How to make boronic acids?
Edward Frankland reported the preparation and isolation of boronic acid for the very first time in 1860. He used a two-stage process to synthesize Ethylboronic acid. Initially, the reaction between diethylzinc and triethyl borate produced triethylborane. Then, this compound was oxidized in the air to create ethyl boronic acid. However, today there are several synthetic approaches and methods to produce the acids. Additionally, different boronic acids are available commercially, and they are air-stable too.
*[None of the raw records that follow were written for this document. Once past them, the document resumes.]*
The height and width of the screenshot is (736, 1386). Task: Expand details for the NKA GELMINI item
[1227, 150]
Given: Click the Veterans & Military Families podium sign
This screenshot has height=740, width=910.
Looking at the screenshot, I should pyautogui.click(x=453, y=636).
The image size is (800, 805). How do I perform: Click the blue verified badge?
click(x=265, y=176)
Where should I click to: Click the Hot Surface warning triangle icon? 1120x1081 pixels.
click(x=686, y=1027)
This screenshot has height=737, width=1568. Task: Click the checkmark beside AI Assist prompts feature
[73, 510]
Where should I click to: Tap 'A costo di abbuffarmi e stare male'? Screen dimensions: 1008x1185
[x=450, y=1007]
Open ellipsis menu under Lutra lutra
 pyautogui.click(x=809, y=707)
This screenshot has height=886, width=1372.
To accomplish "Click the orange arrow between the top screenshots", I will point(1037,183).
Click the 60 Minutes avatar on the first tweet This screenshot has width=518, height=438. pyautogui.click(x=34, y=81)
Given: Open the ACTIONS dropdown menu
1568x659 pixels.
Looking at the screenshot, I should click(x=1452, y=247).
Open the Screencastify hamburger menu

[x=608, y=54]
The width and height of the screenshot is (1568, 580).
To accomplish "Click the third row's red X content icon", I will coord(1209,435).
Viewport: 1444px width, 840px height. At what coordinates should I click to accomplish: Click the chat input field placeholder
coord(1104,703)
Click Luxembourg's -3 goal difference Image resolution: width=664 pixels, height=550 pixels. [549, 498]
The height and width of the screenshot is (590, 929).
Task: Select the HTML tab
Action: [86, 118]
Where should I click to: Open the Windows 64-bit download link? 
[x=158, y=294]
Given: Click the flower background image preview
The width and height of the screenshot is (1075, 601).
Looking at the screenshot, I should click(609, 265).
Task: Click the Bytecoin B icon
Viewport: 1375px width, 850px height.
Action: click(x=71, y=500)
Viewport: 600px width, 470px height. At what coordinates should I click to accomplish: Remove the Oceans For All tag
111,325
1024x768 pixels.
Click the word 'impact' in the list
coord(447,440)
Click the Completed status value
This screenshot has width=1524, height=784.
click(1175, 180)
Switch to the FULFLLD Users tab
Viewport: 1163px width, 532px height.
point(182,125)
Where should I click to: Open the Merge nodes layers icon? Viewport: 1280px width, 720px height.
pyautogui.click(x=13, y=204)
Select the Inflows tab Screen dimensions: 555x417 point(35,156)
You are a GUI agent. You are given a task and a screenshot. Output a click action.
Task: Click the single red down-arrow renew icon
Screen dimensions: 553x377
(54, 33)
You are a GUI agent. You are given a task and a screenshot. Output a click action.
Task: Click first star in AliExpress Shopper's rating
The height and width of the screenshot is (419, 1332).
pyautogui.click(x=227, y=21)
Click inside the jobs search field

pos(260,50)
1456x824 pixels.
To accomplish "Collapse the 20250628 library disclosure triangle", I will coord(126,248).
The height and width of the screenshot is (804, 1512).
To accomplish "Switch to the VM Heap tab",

The boronic acids showcase high melting points. They quickly form anhydrides just with the loss of water molecules, paving the way to develop cyclic trimers. Apart from the straightforward methods, there are other approaches to produce Boronic acids as well.
Methods of preparation
One of the standard methods is the reaction of organometallic compounds. They are based on lithium or magnesium Grignards with borate esters. Consider an example where phenylmagnesium bromide reacts with trimethyl borate to produce phenylboronic acid. Later, the process is followed by hydrolysis.
We have yet another technique with the concept of transmetallation. Here, aryl silane reacts with boron tribromide and undergoes a transmetallation to RBBr2, followed by acidic hydrolysis.
Finally, we have a coupling reaction called the Miyaura borylation reaction. In this method, aryl halides and triflates react with diboronyl esters under a palladium catalyst. We can also use diboronic acid or tetrahydoxydiboron as an alternative to esters in this method.